Friday, December 9, 2016

Chris Samnee's Daredevil Artist's Edition

 Cover to Art Book

 Cover to Script Book


 Pages 2-3 Art Book

 Page 1 Script Book

Pages 2-3 Script Book

This is the third Artist’s Edition book I’ve done with the character Daredevil. I’ve grown quite fond of him over the length of our relationship. He does seem to take a lot more chances, then I’m comfortable with though.

This project was a little different and unique because it consisted of designing 2 books plus a slipcase. The “Art” book was done in the traditional vertical format, whereas the “Script” book was done horizontally. Both books come packaged in a slipcase. The Art book contains issues #23-#27 of Chris Samnee’s original art pages minus the word balloons. Following each issue are Samnee’s layouts for that particular issue. In the Script book are Mark Waid’s written pages, which were handed over to Samnee who made thumbnails and little sketches on each of those pages. These 2 books are really a tutorial on how to create a comic-book.
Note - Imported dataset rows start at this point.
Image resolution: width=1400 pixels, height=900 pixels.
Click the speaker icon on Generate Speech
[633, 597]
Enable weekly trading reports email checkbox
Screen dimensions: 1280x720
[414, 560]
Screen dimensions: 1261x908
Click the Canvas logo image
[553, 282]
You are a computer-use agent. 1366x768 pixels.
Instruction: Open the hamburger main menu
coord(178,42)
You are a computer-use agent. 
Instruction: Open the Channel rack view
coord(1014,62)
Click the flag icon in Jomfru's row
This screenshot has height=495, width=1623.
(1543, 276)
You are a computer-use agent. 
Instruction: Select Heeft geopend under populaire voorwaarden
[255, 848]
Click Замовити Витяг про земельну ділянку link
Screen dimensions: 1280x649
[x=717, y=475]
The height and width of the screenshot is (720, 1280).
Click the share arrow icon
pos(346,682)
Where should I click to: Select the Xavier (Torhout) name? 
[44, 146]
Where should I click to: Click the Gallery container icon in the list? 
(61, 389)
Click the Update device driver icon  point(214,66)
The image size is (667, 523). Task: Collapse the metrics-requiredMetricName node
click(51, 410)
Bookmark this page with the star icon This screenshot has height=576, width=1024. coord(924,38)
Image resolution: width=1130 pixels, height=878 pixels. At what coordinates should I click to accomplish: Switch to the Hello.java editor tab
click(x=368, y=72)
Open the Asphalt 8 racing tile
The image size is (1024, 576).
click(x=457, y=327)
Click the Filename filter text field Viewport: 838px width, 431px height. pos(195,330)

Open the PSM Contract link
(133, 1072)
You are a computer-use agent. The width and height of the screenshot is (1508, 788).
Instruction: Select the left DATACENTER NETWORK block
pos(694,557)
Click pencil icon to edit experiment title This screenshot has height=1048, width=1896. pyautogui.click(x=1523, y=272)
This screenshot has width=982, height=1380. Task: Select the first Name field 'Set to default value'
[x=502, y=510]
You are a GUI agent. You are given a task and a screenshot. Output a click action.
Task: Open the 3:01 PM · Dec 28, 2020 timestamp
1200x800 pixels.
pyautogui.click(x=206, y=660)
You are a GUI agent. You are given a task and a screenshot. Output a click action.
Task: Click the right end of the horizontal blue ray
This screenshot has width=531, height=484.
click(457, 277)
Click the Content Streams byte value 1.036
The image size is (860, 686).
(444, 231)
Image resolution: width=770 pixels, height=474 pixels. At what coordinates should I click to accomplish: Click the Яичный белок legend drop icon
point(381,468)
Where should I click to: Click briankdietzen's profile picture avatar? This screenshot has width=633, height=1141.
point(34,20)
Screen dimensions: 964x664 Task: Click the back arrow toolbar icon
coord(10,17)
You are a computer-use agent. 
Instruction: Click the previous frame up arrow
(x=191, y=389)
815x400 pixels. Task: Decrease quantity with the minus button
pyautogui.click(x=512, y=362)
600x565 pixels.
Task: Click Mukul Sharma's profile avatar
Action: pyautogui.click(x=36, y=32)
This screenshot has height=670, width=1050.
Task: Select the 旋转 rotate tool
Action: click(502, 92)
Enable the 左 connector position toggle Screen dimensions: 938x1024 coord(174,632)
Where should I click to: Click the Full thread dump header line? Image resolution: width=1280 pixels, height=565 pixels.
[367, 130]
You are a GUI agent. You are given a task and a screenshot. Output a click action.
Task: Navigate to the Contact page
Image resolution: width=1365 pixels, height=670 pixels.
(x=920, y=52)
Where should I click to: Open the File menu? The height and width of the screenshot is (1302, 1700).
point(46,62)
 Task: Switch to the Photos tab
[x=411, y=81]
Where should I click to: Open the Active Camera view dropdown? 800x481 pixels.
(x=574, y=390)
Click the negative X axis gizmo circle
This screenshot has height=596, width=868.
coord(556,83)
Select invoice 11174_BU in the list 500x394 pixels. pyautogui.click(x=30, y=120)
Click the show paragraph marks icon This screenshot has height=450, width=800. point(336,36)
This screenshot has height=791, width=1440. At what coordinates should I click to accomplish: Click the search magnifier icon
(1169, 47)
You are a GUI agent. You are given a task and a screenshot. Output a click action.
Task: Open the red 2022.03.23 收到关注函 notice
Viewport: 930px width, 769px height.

The color scheme of the book is a nod to the red and black of Daredevil’s costume. The design silhouettes of the characters create a strong dynamic visual. The images contained inside the silhouettes are both a juxtaposition and relational. I believe there is a kinetic bold aesthetic throughout. The bold geometric shapes are an homage to the Bauhaus school of design (1919-1933). The type fonts I used are Spartan and Montserrat. The san serif fonts are distinct and clean. Both could be considered distant cousins to the Futura family. Which by the way, is a product of the Bauhaus era. Along with the double D logo, there are a few other design elements that tie the 2 books and slipcase together. The “front” cover of the slipcase shares the same image as the back-cover of the Art book. You do have to squint a little, because the image on the back cover is screened back and a little more subtle. That same image is used on the framed border on the front cover (again subtly)! Samnee’s art to me is reminiscent of a cross between Paul Smith, and Alex Toth. On it’s own, it’s very bold and graphic, I wanted the design of the book to work in harmony with his art.